(Beginning of RECORDS PROVIDED)

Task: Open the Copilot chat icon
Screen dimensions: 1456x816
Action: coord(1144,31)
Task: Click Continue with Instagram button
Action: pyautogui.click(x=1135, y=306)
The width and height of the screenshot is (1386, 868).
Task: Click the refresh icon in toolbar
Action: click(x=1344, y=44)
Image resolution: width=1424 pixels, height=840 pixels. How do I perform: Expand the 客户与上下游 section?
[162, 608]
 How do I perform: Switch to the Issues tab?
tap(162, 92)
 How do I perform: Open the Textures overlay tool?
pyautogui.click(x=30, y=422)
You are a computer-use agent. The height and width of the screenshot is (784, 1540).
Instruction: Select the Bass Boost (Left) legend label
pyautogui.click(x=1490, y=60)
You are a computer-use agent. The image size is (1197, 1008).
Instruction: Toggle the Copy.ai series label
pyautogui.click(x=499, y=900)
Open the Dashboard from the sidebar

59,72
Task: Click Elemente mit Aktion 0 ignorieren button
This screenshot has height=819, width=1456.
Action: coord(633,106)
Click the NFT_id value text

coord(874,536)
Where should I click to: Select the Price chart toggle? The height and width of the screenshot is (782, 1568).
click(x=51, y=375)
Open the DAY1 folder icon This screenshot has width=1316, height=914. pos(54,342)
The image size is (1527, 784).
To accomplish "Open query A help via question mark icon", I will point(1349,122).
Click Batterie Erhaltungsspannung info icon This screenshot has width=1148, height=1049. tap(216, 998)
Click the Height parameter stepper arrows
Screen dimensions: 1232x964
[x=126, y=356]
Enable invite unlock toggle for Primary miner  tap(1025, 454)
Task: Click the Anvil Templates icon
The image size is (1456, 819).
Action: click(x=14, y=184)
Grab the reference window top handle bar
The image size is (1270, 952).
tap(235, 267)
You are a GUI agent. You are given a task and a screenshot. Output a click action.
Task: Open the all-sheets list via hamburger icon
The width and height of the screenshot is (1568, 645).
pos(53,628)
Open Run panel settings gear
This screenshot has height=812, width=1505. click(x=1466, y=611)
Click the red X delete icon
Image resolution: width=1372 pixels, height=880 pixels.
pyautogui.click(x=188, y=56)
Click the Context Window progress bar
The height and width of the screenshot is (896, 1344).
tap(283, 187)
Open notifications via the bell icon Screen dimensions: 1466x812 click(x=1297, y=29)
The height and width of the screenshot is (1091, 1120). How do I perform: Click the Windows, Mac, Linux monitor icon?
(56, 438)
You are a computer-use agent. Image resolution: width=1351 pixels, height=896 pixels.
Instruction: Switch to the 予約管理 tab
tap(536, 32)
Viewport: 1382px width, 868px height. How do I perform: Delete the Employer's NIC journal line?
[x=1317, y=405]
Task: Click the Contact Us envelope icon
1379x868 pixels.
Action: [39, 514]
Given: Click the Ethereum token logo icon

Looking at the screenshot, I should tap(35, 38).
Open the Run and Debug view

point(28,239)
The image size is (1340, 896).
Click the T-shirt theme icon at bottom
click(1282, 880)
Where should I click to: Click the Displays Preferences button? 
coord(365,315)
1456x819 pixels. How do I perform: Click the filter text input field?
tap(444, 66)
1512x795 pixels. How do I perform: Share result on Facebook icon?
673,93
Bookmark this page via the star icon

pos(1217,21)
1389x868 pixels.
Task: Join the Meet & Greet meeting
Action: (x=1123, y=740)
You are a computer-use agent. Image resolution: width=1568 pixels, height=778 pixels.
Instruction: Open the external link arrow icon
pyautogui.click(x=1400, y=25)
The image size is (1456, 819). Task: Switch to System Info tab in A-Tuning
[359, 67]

(End of RECORDS PROVIDED)

▶ WHAT TO WORK ON
Among the lines of the preceding data, which ones hold the word "computer"? List them.

▶ TASK OUTPUT
You are a computer-use agent. The height and width of the screenshot is (784, 1540).
You are a computer-use agent. The image size is (1197, 1008).
You are a computer-use agent. Image resolution: width=1351 pixels, height=896 pixels.
You are a computer-use agent. Image resolution: width=1568 pixels, height=778 pixels.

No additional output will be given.